**WHAT IS EXPECTED:**
Return every entry from the listing below unaltered.

··· PROVIDED INFORMATION

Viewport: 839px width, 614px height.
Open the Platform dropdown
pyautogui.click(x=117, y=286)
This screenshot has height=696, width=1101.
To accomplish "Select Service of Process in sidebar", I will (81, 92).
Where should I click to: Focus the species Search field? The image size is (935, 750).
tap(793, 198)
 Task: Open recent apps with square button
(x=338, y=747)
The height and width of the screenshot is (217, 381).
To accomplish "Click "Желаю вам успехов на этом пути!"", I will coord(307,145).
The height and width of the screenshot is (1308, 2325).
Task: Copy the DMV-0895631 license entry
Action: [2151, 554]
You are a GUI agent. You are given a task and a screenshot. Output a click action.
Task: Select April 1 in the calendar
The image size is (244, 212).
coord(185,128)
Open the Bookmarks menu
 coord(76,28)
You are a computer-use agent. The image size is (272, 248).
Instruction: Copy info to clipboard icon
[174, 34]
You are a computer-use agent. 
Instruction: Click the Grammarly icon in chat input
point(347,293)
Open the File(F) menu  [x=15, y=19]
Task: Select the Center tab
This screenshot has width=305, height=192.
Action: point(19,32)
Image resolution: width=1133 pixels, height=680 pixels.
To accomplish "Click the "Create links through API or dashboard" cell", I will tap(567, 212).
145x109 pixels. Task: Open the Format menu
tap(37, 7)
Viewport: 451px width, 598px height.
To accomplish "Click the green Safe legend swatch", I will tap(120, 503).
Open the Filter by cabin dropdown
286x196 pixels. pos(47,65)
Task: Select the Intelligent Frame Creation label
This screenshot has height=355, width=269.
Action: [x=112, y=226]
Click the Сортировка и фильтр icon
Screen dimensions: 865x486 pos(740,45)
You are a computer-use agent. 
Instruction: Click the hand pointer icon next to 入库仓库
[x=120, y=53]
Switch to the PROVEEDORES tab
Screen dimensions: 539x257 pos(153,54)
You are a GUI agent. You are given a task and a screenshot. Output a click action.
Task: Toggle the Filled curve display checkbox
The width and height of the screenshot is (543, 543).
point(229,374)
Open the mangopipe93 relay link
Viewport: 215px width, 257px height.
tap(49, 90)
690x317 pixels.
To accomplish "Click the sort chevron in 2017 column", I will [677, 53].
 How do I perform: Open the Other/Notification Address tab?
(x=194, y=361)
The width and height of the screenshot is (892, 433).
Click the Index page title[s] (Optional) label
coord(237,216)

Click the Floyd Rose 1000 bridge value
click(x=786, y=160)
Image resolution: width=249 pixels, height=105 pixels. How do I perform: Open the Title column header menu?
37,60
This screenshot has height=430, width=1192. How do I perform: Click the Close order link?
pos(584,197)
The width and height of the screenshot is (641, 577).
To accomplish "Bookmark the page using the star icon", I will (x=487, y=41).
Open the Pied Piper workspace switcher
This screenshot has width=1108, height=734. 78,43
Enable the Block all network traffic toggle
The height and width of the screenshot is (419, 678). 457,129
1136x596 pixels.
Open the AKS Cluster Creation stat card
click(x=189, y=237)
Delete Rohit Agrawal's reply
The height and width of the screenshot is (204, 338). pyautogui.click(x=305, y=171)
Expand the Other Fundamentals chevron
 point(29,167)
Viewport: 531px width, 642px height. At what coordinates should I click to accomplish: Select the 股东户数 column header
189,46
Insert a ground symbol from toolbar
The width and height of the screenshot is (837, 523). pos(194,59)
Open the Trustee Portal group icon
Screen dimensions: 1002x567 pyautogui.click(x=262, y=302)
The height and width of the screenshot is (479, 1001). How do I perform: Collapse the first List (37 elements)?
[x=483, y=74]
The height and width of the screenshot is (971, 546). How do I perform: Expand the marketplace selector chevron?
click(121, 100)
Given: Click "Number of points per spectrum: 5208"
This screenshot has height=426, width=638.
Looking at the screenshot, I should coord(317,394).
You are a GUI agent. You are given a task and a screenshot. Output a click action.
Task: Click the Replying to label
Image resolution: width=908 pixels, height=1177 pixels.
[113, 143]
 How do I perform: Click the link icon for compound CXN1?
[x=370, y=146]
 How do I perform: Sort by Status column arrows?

······

**SOLUTION:**
Viewport: 839px width, 614px height.
Open the Platform dropdown
pyautogui.click(x=117, y=286)
This screenshot has height=696, width=1101.
To accomplish "Select Service of Process in sidebar", I will (81, 92).
Where should I click to: Focus the species Search field? The image size is (935, 750).
tap(793, 198)
 Task: Open recent apps with square button
(x=338, y=747)
The height and width of the screenshot is (217, 381).
To accomplish "Click "Желаю вам успехов на этом пути!"", I will coord(307,145).
The height and width of the screenshot is (1308, 2325).
Task: Copy the DMV-0895631 license entry
Action: [2151, 554]
You are a GUI agent. You are given a task and a screenshot. Output a click action.
Task: Select April 1 in the calendar
The image size is (244, 212).
coord(185,128)
Open the Bookmarks menu
 coord(76,28)
You are a computer-use agent. The image size is (272, 248).
Instruction: Copy info to clipboard icon
[174, 34]
You are a computer-use agent. 
Instruction: Click the Grammarly icon in chat input
point(347,293)
Open the File(F) menu  [x=15, y=19]
Task: Select the Center tab
This screenshot has width=305, height=192.
Action: point(19,32)
Image resolution: width=1133 pixels, height=680 pixels.
To accomplish "Click the "Create links through API or dashboard" cell", I will tap(567, 212).
145x109 pixels. Task: Open the Format menu
tap(37, 7)
Viewport: 451px width, 598px height.
To accomplish "Click the green Safe legend swatch", I will tap(120, 503).
Open the Filter by cabin dropdown
286x196 pixels. pos(47,65)
Task: Select the Intelligent Frame Creation label
This screenshot has height=355, width=269.
Action: [x=112, y=226]
Click the Сортировка и фильтр icon
Screen dimensions: 865x486 pos(740,45)
You are a computer-use agent. 
Instruction: Click the hand pointer icon next to 入库仓库
[x=120, y=53]
Switch to the PROVEEDORES tab
Screen dimensions: 539x257 pos(153,54)
You are a GUI agent. You are given a task and a screenshot. Output a click action.
Task: Toggle the Filled curve display checkbox
The width and height of the screenshot is (543, 543).
point(229,374)
Open the mangopipe93 relay link
Viewport: 215px width, 257px height.
tap(49, 90)
690x317 pixels.
To accomplish "Click the sort chevron in 2017 column", I will [677, 53].
 How do I perform: Open the Other/Notification Address tab?
(x=194, y=361)
The width and height of the screenshot is (892, 433).
Click the Index page title[s] (Optional) label
coord(237,216)

Click the Floyd Rose 1000 bridge value
click(x=786, y=160)
Image resolution: width=249 pixels, height=105 pixels. How do I perform: Open the Title column header menu?
37,60
This screenshot has height=430, width=1192. How do I perform: Click the Close order link?
pos(584,197)
The width and height of the screenshot is (641, 577).
To accomplish "Bookmark the page using the star icon", I will (x=487, y=41).
Open the Pied Piper workspace switcher
This screenshot has width=1108, height=734. 78,43
Enable the Block all network traffic toggle
The height and width of the screenshot is (419, 678). 457,129
1136x596 pixels.
Open the AKS Cluster Creation stat card
click(x=189, y=237)
Delete Rohit Agrawal's reply
The height and width of the screenshot is (204, 338). pyautogui.click(x=305, y=171)
Expand the Other Fundamentals chevron
 point(29,167)
Viewport: 531px width, 642px height. At what coordinates should I click to accomplish: Select the 股东户数 column header
189,46
Insert a ground symbol from toolbar
The width and height of the screenshot is (837, 523). pos(194,59)
Open the Trustee Portal group icon
Screen dimensions: 1002x567 pyautogui.click(x=262, y=302)
The height and width of the screenshot is (479, 1001). How do I perform: Collapse the first List (37 elements)?
[x=483, y=74]
The height and width of the screenshot is (971, 546). How do I perform: Expand the marketplace selector chevron?
click(121, 100)
Given: Click "Number of points per spectrum: 5208"
This screenshot has height=426, width=638.
Looking at the screenshot, I should coord(317,394).
You are a GUI agent. You are given a task and a screenshot. Output a click action.
Task: Click the Replying to label
Image resolution: width=908 pixels, height=1177 pixels.
[113, 143]
 How do I perform: Click the link icon for compound CXN1?
[x=370, y=146]
 How do I perform: Sort by Status column arrows?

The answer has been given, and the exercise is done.